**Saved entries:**

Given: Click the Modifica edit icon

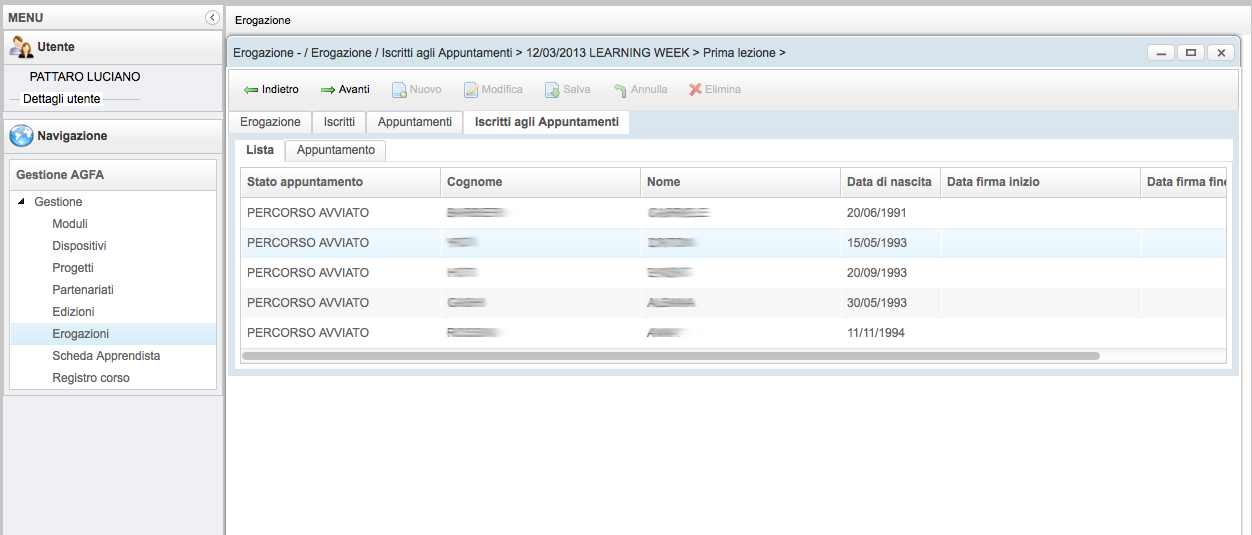Looking at the screenshot, I should coord(471,90).
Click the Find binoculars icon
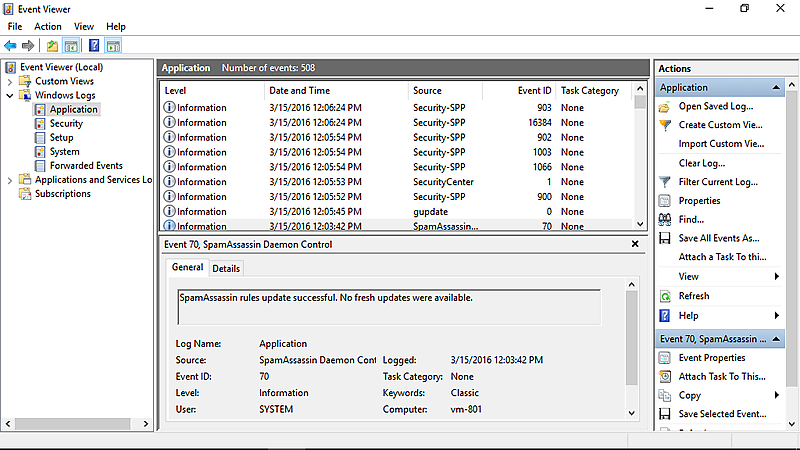This screenshot has height=450, width=800. click(666, 219)
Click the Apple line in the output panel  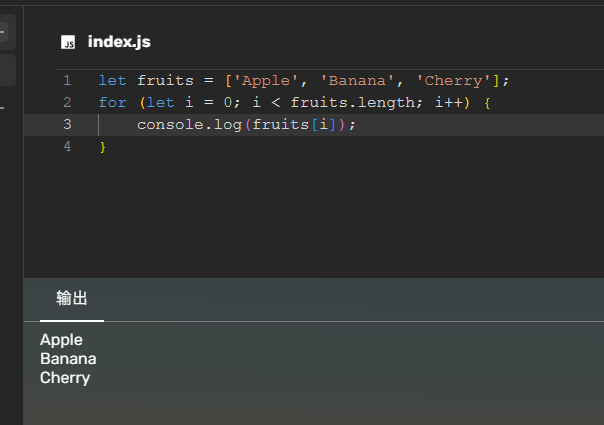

**About this task:**
What is needed is every record above printed exactly, with no pictures.

**Answer for the task:**
Given: Click the Modifica edit icon

Looking at the screenshot, I should coord(471,90).
Click the Find binoculars icon
This screenshot has height=450, width=800. click(666, 219)
Click the Apple line in the output panel  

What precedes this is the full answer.